■ Task requirements
Reproduce the items starting with the line that contains "Task: Switch to the Formulas ribbon tab" and going on through the line that contains "[x=312, y=208]", requests included, increasing every coordinate in the answers by 127.

-*-*-

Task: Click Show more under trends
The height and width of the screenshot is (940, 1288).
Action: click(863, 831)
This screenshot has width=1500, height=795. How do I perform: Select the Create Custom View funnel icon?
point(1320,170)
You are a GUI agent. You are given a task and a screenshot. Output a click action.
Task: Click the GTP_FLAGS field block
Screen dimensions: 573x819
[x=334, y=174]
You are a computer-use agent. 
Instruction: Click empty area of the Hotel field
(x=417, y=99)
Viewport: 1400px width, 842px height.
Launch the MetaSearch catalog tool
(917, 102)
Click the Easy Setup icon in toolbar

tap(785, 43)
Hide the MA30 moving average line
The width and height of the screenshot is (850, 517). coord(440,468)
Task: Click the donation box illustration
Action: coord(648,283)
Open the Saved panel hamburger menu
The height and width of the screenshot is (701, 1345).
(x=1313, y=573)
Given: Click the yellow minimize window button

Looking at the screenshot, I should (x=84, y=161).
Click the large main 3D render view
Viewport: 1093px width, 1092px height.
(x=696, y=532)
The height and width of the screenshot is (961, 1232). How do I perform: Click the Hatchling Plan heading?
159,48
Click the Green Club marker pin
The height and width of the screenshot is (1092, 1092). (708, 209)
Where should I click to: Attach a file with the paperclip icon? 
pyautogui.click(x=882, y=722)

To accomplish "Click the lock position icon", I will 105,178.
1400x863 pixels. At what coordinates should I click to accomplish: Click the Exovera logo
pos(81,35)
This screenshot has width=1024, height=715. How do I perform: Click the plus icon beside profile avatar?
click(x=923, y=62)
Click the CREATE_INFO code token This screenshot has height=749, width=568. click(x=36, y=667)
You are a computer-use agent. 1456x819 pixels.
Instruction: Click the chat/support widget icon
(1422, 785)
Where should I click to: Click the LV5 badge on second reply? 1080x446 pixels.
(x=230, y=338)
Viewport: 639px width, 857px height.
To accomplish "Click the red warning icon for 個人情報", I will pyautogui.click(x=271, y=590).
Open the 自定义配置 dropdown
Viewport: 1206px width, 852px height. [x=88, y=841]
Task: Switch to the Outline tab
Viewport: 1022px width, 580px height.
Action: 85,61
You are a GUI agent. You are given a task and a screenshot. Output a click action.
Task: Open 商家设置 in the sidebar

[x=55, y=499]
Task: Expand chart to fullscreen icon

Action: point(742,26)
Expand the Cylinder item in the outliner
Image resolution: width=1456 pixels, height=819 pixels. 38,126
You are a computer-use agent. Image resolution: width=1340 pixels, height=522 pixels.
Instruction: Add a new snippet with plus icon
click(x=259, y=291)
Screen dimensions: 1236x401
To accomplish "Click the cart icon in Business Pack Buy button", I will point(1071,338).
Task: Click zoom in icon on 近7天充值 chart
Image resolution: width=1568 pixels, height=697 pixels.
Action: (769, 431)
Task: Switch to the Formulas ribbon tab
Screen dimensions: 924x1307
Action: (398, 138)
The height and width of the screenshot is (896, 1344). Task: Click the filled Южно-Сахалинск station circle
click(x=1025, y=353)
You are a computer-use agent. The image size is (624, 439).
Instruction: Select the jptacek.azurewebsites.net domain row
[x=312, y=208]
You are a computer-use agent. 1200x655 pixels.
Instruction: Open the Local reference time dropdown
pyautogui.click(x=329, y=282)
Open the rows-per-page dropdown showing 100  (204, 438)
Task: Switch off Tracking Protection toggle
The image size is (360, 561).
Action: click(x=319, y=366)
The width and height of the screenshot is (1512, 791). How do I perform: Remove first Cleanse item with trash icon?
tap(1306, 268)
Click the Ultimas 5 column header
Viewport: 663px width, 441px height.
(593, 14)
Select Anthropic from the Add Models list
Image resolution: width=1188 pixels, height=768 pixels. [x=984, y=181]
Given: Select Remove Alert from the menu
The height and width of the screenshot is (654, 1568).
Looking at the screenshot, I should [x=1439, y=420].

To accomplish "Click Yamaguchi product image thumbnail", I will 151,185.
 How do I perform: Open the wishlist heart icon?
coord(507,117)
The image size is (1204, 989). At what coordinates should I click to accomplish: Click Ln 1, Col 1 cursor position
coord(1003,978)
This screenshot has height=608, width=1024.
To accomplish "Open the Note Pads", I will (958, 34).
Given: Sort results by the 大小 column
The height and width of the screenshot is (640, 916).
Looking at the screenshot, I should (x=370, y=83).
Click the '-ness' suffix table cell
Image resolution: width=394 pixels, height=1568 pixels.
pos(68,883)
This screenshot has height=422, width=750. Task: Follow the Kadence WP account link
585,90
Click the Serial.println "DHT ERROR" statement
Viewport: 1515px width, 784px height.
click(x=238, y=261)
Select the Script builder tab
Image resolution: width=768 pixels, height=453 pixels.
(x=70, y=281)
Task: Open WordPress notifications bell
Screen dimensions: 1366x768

-*-*-

■ Task result
Task: Switch to the Formulas ribbon tab
Screen dimensions: 924x1307
Action: (525, 265)
The height and width of the screenshot is (896, 1344). Task: Click the filled Южно-Сахалинск station circle
click(x=1152, y=480)
You are a computer-use agent. The image size is (624, 439).
Instruction: Select the jptacek.azurewebsites.net domain row
[x=439, y=335]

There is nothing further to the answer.